The bathroom and separate pull-flush loo were added to the house in the 1940s and the kitchen still has the original larder that, as it sits against the outside wall, keeps things almost as cool as a fridge. Janine admits that there was no masterplan to create an immaculate reconstruction of a 1940s house. "It never started out as a major project," she says. "Since I was young I've always gravitated towards old crap; old clothes, music and furnishings. The other reason why perhaps it has become like this is because it's so expensive to buy a house. So when we were decorating, it made sense to get things from charity shops."

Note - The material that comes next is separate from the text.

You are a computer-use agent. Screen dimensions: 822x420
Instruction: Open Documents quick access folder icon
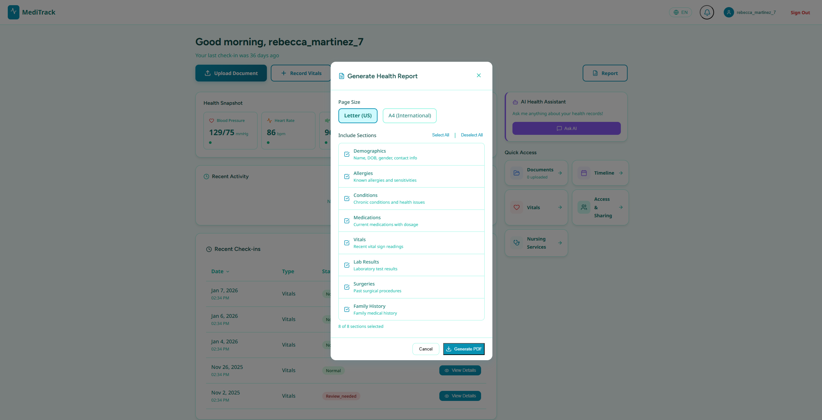coord(517,173)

Lee ( who is currently writing a book) and Janine don't claim to have sourced things fastidiously; their television, for instance, is 1950s, one of the first colour sets made. It takes "a while" to heat up and get going, so it mostly stays off. Janine bravely does the laundry in a 60-year-old washing machine, which has a mangle attachment rather than a spin cycle. "The washing machine is a bit inconvenient," she says. "It takes a couple of hours of cursing and swearing and getting water everywhere to do the laundry. Ideally, we'd do it once a week but we've got so many clothes that sometimes we don't get to it as often as that."

Almost everything in the house comes from charity or antiques shops – mirrors, books, curtains and armchairs. A local Salvation Army shop is a mine of treasures – although pieces from the 1940s are getting scarcer all the time – and Lee and Janine have picked things up on their travels, including a pair of fireplaces, Janine's top find, which she saved from a house that was being modernised. "A lot of people might say, 'I want a red sofa,' and then just go out and buy one, but I think it's more interesting to find things on the off-chance and then fit them in with the rest of the house." There are a couple of nods to the modern world, including two laptops, Janine's Blackberry, a vacuum cleaner and a DVD player. However Lee, who just lost his mobile phone, has no plans to replace it. "There's a landline here and I feel freer without it."

Like any home-owners, Janine and Lee see scope for change. "We're always buying books and adding to the things that we've got," says Janine. "We'd still like to find an old kitchen table; at the moment we've just got a small Formica one. We're also looking for a new 1950s fridge. Ours broke. So if anyone has one... I don't mind if it's a bit scuffed – I like things that look a bit lived-in, just as long as they work!"